# Input records
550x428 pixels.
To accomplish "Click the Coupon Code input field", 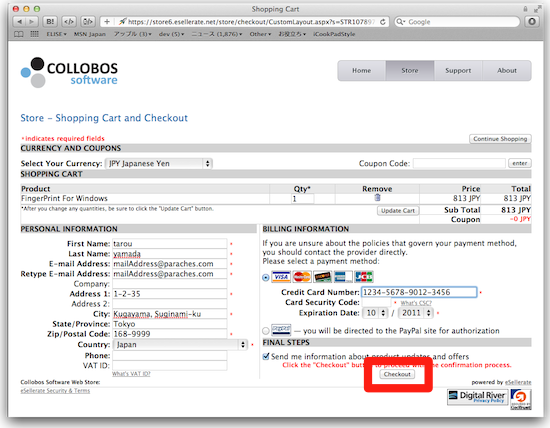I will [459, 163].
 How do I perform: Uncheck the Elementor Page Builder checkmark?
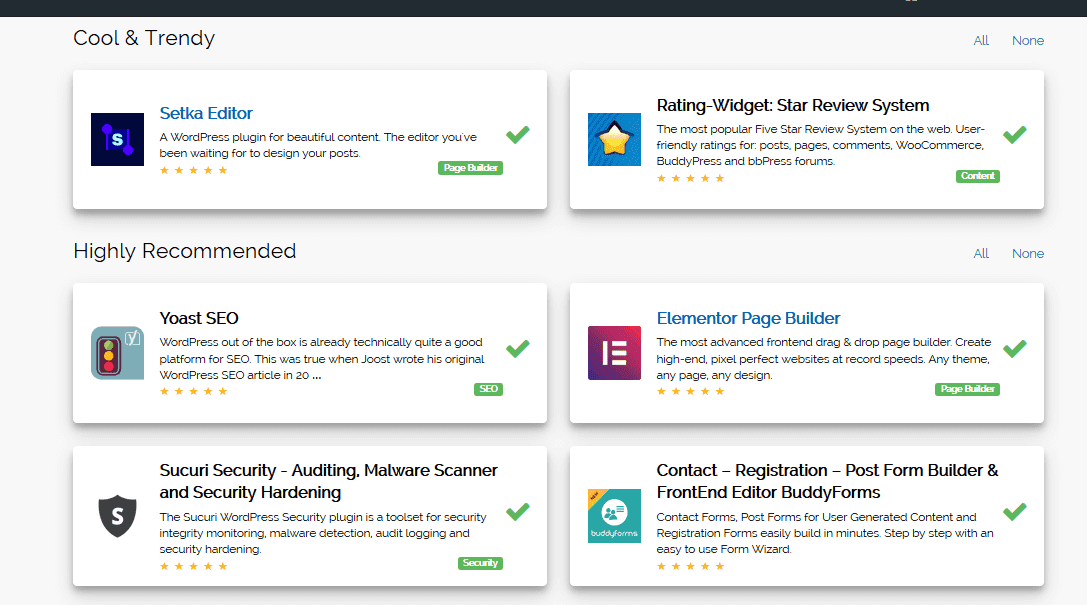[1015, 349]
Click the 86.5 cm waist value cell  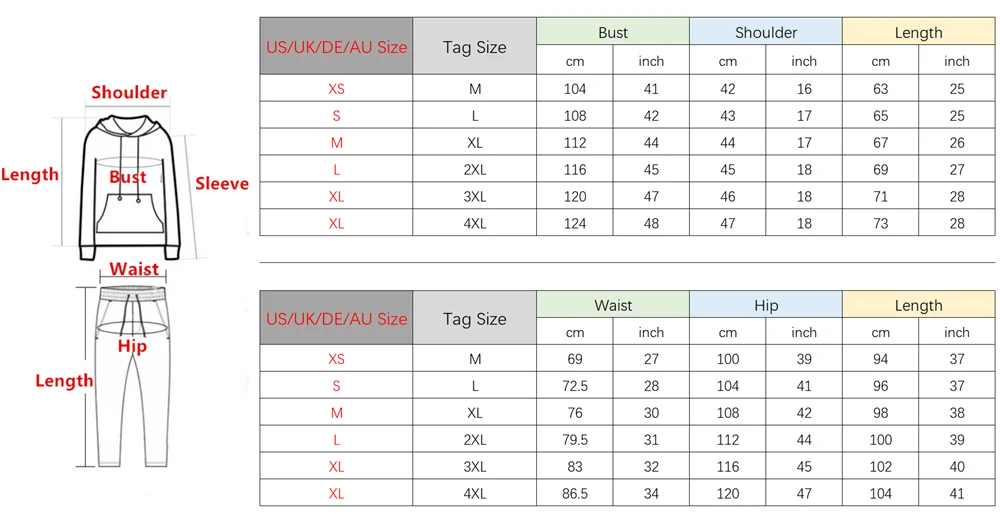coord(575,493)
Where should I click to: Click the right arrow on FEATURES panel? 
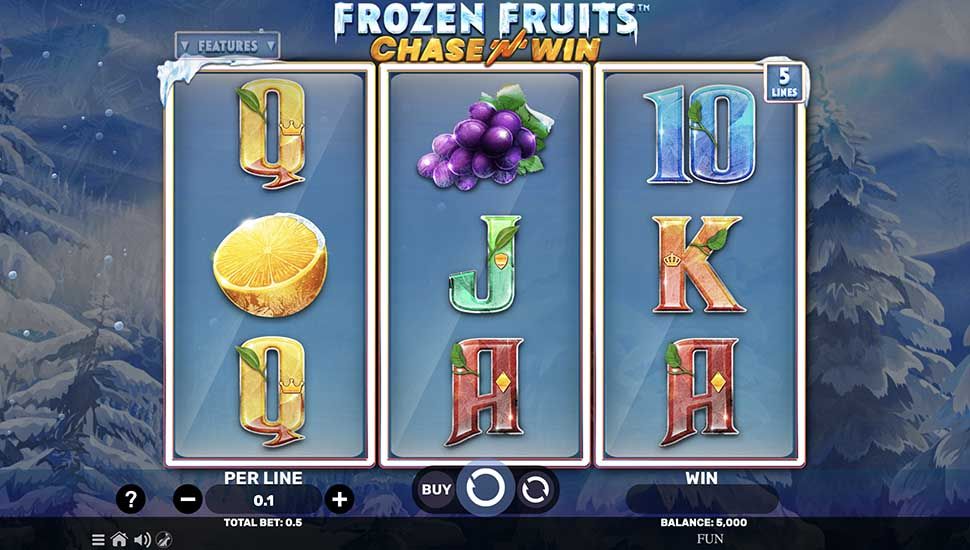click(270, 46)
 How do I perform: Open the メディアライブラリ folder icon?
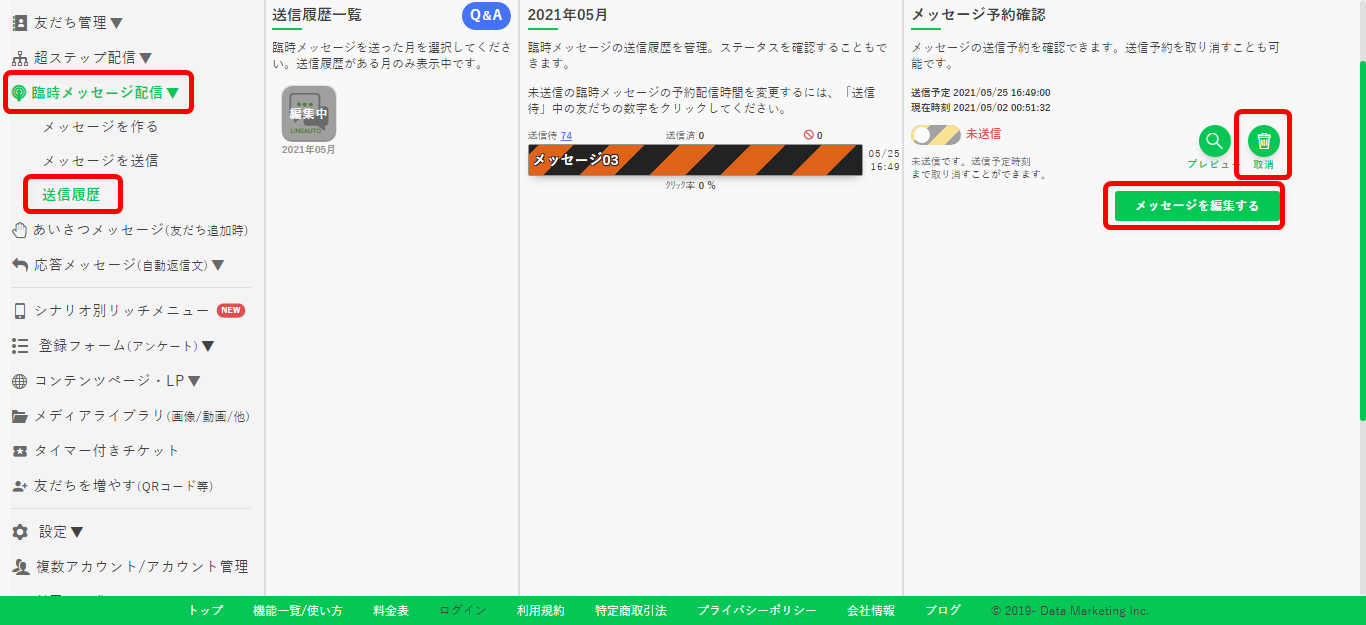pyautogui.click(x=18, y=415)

---

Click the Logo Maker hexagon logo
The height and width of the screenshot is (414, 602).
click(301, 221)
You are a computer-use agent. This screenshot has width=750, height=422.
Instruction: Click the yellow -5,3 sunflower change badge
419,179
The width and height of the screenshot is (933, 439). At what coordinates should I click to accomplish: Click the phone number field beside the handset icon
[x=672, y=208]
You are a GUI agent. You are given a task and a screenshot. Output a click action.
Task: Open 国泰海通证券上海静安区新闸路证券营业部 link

---

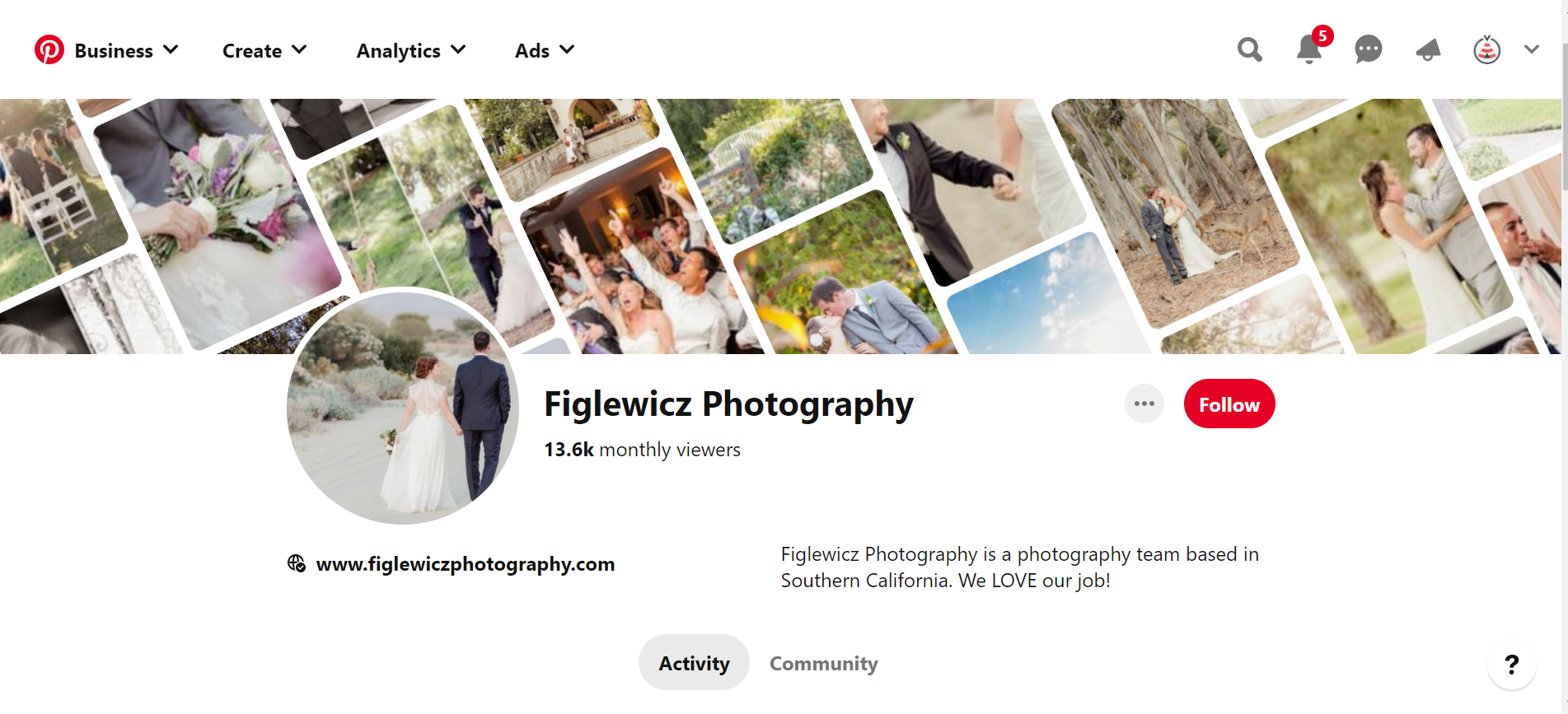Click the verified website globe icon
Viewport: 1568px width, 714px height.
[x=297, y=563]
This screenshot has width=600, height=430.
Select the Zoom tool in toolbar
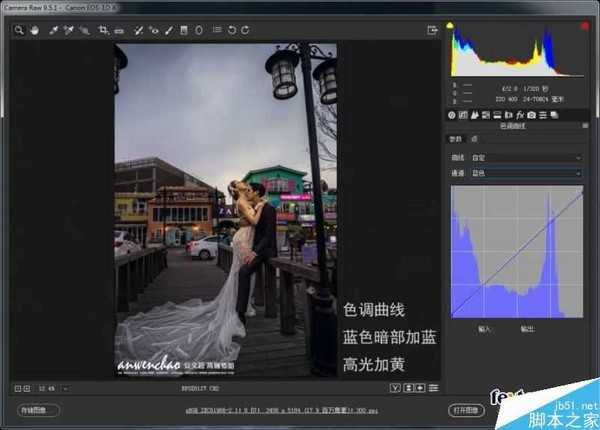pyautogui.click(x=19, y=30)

# What is needed
Report each line of the records that holds the word "agent".

# Your solution
You are a computer-use agent. This screenshot has width=750, height=422.
You are a GUI agent. You are given a task and a screenshot. Output a click action.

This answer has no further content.